▶ [What to do]
Reproduce the listing below word for word, leaving out the pictures.
------ Available records
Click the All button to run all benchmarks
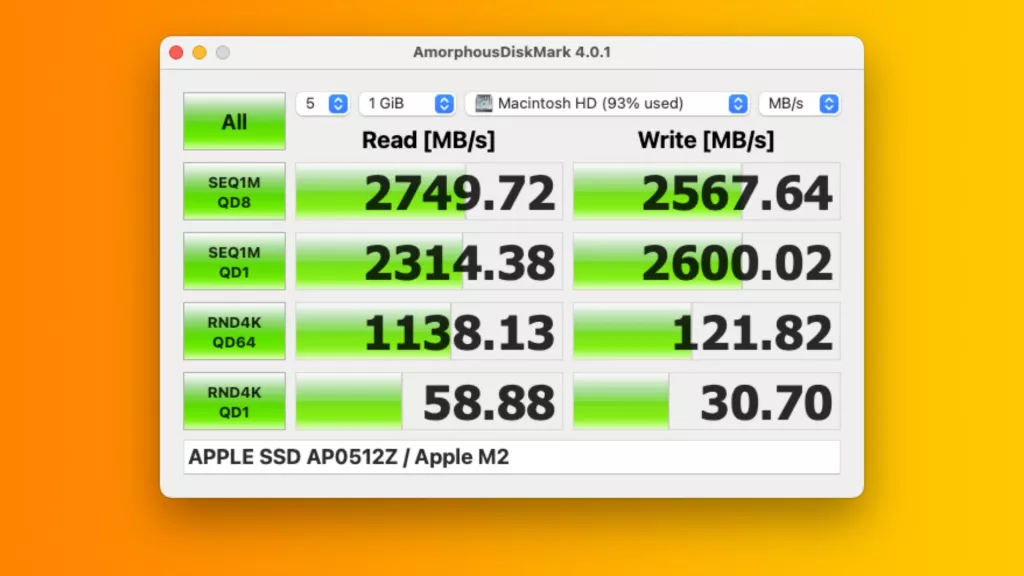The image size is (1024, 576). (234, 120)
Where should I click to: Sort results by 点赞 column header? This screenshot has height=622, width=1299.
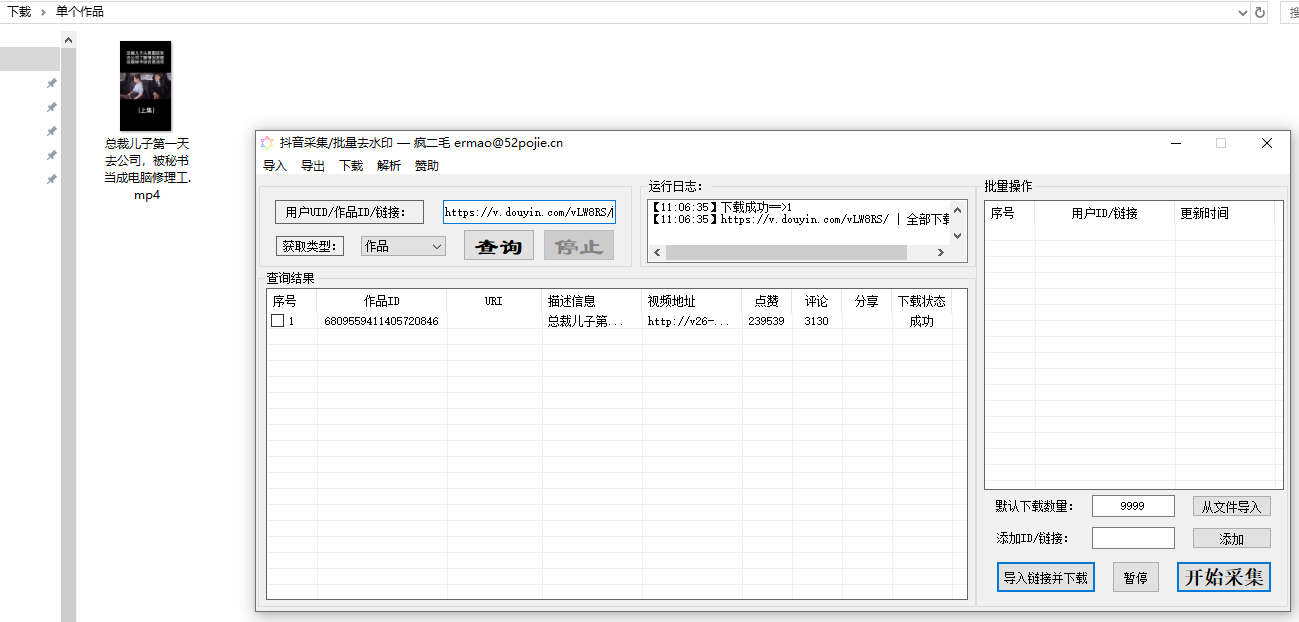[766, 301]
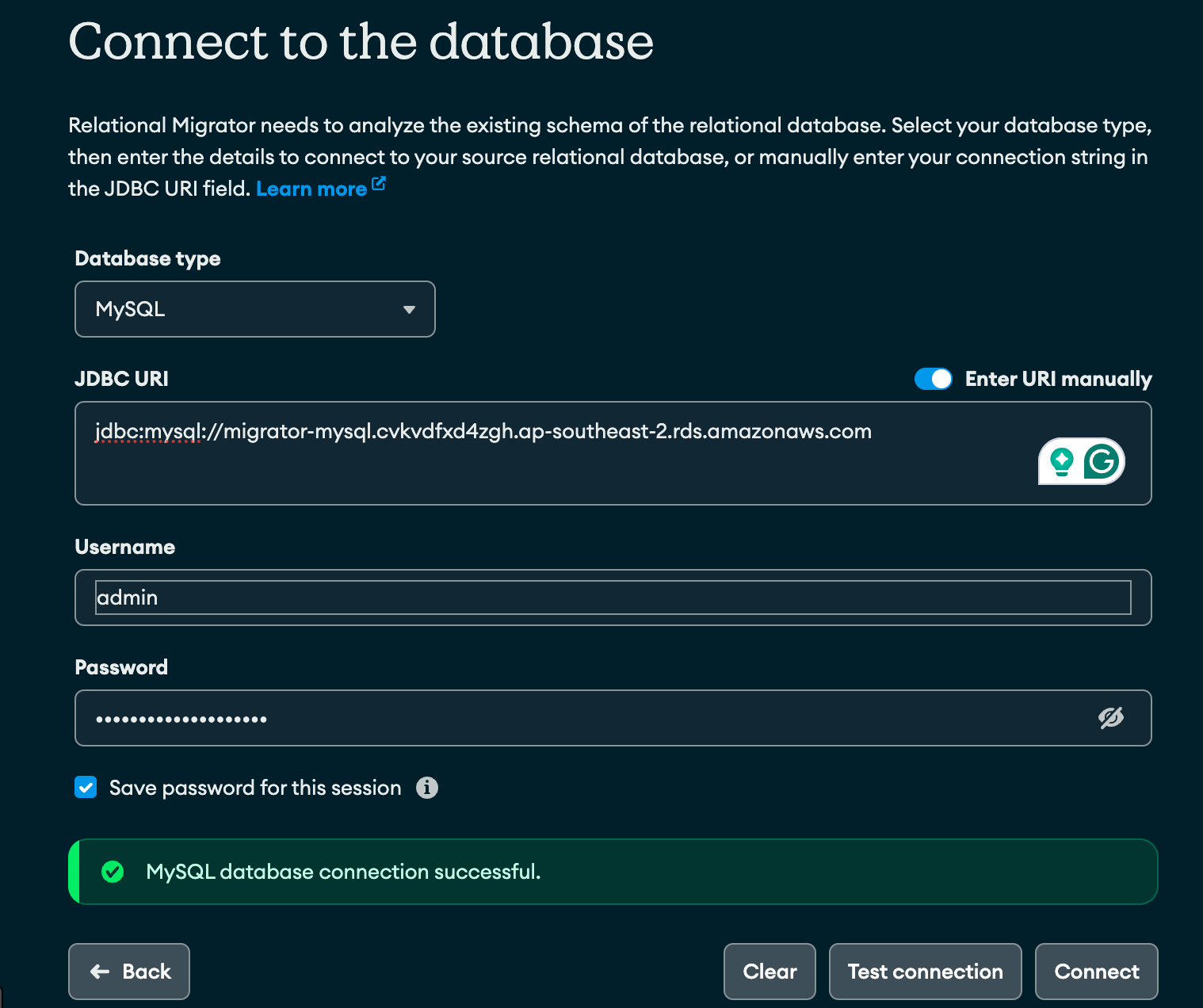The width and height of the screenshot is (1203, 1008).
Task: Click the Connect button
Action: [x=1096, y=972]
------------
▶ [Response to the task]
Click the All button to run all benchmarks
The image size is (1024, 576). (234, 120)
Where should I click to: Sort results by 点赞 column header? This screenshot has height=622, width=1299.
[766, 301]
The width and height of the screenshot is (1203, 1008).
Task: Click the Connect button
Action: [x=1096, y=972]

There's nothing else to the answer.